To do:
(1) According to the Kai Greene biography, which high school did Greene play soccer at?
(2) Rewrite everything in the Kai Greene biography from "Professional" down to "with Monterey Bay.", renaming "Monterey Bay" to "Monterey Bay FC" wherever it appears.

Provided passage:
____________________

Kai Greene (born July 7, 1993) is an American soccer player who currently plays for Monterey Bay in the USL Championship.

Career

Youth and College
Raised in South Orange, New Jersey, Greene played soccer at Columbia High School.

Greene played four years of college soccer at the Seton Hall University between 2011 and 2014, originally as a midfielder before transitioning to a defender.

Professional
In 2015, Greene trained in Germany with Borussia Neunkirchen and SV Elversberg, before signing with United Soccer League side Rio Grande Valley FC on March 16, 2016.

On December 6, 2018, Greene joined San Antonio FC ahead of the 2019 USL Championship season.

On May 31, 2021, Green signed with USL Championship side Oakland Roots.

On February 14, 2022, Greene was transferred to USL Championship side Monterey Bay ahead of their inaugural season. Greene was included in the starting 11 for Monterey Bay's inaugural match, a 4-2 loss to Phoenix Rising FC. At the conclusion of the 2022 season Greene was named Defensive Player of the Year, an award voted on by his teammates. Prior to the 2023 season Greene signed a new two-year contract with Monterey Bay.

____________________

Material provided:
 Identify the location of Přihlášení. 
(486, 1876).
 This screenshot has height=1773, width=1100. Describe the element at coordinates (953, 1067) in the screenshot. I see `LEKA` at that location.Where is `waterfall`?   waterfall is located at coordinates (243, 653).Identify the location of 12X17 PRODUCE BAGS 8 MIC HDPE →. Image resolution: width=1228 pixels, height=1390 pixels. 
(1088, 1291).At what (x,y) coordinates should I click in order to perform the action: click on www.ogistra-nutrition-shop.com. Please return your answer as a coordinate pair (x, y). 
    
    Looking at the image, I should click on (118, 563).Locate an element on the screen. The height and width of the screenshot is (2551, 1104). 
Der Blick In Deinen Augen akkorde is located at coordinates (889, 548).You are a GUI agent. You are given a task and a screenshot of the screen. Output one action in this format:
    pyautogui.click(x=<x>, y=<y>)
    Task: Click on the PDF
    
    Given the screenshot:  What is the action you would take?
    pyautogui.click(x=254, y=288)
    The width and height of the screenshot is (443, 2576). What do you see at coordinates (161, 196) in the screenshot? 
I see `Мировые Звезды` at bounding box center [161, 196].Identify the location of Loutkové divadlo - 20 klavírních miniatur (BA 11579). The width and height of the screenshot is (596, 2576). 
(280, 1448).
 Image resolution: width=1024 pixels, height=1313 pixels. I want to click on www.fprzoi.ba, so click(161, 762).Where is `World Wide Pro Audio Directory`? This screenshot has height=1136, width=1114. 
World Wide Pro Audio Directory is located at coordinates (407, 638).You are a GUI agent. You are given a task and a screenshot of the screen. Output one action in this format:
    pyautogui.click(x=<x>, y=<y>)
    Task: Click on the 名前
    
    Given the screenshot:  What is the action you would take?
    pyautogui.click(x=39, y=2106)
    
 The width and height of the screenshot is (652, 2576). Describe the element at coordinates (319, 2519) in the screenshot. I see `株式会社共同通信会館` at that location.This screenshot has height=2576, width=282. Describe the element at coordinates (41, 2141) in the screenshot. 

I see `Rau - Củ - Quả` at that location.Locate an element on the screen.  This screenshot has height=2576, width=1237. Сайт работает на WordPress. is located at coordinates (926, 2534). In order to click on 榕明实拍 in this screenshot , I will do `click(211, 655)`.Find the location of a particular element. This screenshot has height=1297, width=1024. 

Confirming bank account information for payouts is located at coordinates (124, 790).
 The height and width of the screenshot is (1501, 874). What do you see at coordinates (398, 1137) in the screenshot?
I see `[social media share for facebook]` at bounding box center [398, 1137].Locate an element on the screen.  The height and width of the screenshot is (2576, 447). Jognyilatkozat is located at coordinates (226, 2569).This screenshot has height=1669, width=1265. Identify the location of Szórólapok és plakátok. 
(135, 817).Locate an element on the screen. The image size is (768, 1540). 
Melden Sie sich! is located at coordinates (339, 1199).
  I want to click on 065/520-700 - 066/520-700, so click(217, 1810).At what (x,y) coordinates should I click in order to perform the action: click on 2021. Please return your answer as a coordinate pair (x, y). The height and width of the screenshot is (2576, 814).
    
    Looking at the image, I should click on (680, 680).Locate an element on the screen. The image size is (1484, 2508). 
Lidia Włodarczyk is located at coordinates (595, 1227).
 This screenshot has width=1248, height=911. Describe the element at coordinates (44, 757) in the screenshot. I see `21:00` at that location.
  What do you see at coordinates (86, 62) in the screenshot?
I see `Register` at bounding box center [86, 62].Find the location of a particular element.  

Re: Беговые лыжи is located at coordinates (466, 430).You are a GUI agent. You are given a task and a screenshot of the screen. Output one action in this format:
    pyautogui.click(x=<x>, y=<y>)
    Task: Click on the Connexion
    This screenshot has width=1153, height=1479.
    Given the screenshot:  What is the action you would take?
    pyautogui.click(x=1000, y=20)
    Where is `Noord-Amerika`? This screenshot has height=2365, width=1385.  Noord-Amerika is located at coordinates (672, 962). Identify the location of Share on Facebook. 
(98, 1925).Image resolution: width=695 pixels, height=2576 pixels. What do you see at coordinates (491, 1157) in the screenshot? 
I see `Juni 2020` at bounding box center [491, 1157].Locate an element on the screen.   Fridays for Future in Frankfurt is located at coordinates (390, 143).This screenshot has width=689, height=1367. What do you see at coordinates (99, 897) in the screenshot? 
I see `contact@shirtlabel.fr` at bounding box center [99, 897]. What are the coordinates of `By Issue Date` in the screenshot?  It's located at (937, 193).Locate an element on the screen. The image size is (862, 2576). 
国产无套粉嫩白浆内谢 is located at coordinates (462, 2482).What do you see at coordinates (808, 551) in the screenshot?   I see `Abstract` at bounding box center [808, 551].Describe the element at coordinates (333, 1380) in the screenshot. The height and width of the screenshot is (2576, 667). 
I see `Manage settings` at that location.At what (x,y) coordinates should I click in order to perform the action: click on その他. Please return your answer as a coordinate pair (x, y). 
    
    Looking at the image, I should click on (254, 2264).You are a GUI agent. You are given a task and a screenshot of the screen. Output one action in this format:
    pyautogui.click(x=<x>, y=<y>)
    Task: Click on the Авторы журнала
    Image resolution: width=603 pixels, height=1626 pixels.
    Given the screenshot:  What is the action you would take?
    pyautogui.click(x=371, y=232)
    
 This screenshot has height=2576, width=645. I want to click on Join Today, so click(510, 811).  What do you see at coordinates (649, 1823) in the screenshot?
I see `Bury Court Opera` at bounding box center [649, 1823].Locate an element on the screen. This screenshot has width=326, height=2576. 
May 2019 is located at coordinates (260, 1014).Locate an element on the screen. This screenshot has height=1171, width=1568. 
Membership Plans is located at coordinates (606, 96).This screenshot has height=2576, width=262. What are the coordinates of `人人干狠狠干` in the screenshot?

____________________

Responses:
(1) Columbia High School

(2)
Professional
In 2015, Greene trained in Germany with Borussia Neunkirchen and SV Elversberg, before signing with United Soccer League side Rio Grande Valley FC on March 16, 2016.

On December 6, 2018, Greene joined San Antonio FC ahead of the 2019 USL Championship season.

On May 31, 2021, Green signed with USL Championship side Oakland Roots.

On February 14, 2022, Greene was transferred to USL Championship side Monterey Bay FC ahead of their inaugural season. Greene was included in the starting 11 for Monterey Bay FC's inaugural match, a 4-2 loss to Phoenix Rising FC. At the conclusion of the 2022 season Greene was named Defensive Player of the Year, an award voted on by his teammates. Prior to the 2023 season Greene signed a new two-year contract with Monterey Bay FC.